■ What is expected ■
Leave the pictures out, and repeat exactly every line from the one with "The image size is (306, 868)." through the end of the data below.

(Collected data entries)
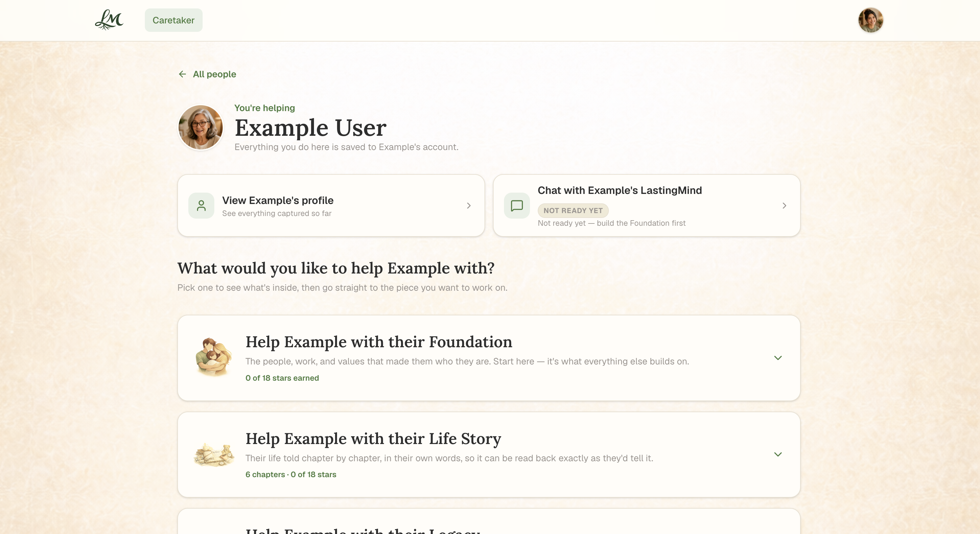980x534 pixels.
Task: Expand the Foundation section chevron
Action: (x=778, y=358)
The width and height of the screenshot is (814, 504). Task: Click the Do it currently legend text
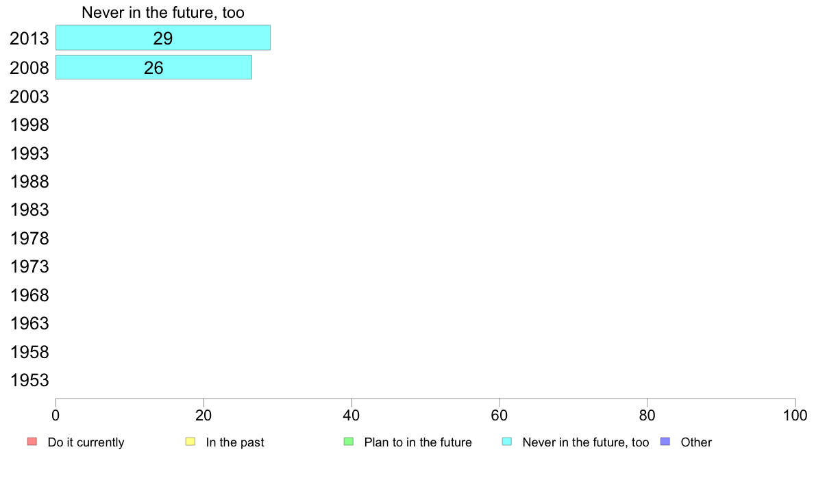(86, 442)
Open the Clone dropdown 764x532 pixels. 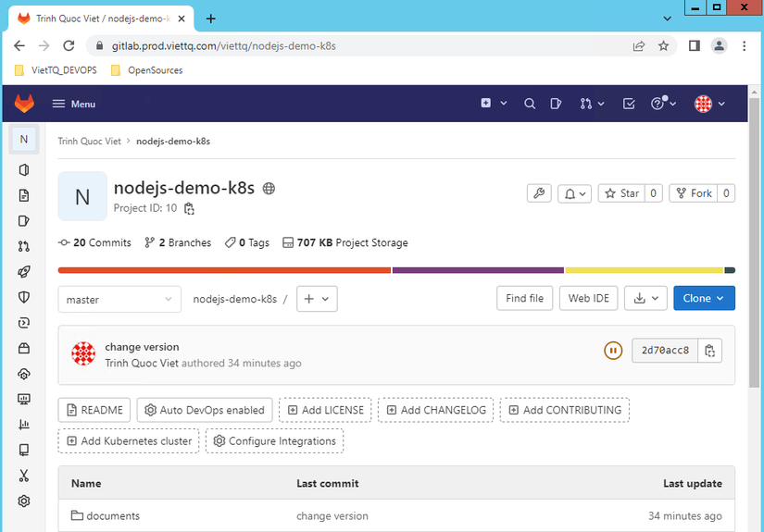(704, 298)
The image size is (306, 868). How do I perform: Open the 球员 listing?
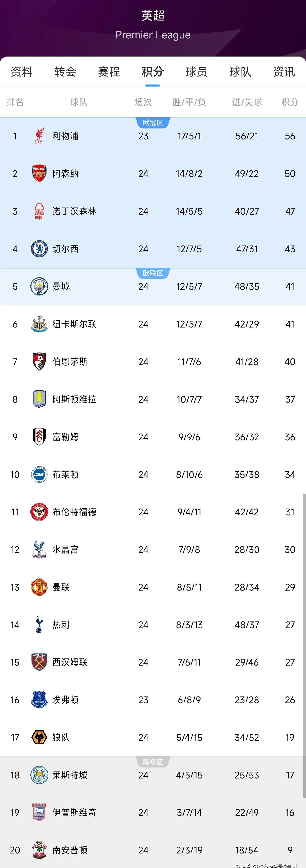click(x=196, y=72)
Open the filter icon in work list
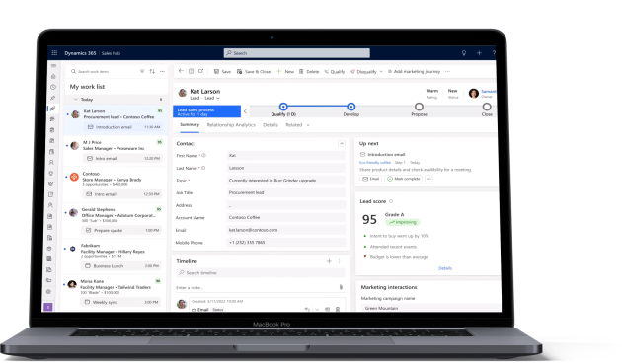 pos(142,71)
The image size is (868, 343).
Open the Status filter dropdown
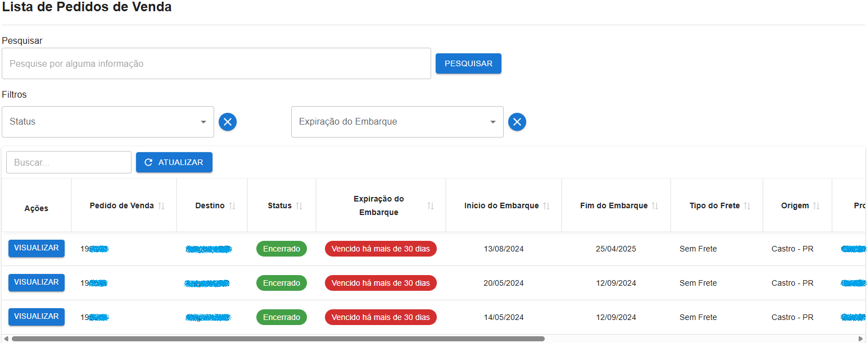tap(108, 122)
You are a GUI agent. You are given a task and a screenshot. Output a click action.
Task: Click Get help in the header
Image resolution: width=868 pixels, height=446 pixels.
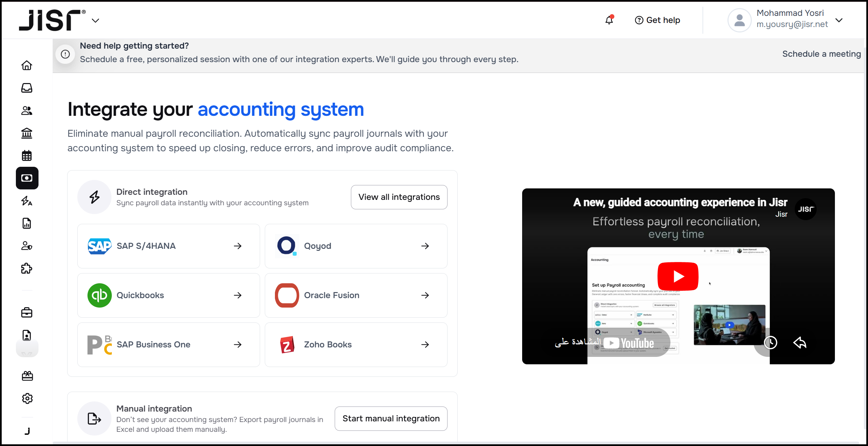coord(657,20)
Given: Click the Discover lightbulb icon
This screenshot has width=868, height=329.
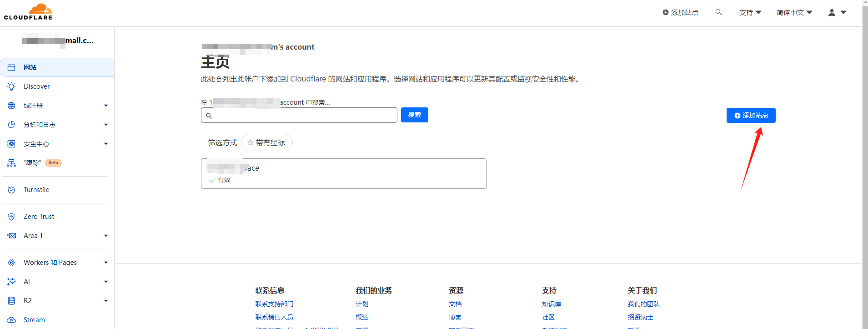Looking at the screenshot, I should tap(11, 86).
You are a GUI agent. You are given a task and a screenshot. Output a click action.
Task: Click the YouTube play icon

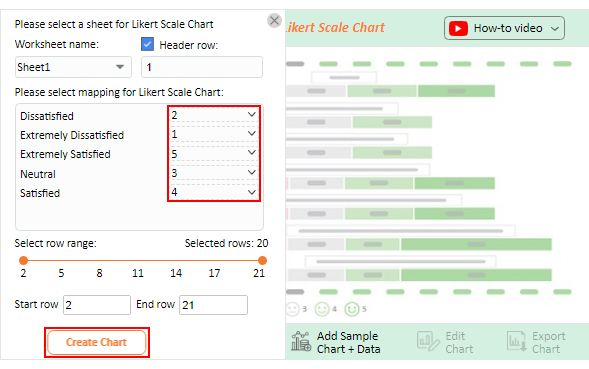tap(458, 28)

■ Answer to the problem ■
The image size is (306, 868). How do I perform: Open the 球员 listing?
click(x=196, y=72)
Open the filter icon in work list
 pos(142,71)
The image size is (868, 343).
Open the Status filter dropdown
tap(108, 122)
You are a GUI agent. You are given a task and a screenshot. Output a click action.
Task: Click Get help in the header
Image resolution: width=868 pixels, height=446 pixels.
coord(657,20)
Given: Click the Discover lightbulb icon
This screenshot has width=868, height=329.
Looking at the screenshot, I should tap(11, 86).
You are a GUI agent. You are given a task and a screenshot. Output a click action.
Task: Click the YouTube play icon

tap(458, 28)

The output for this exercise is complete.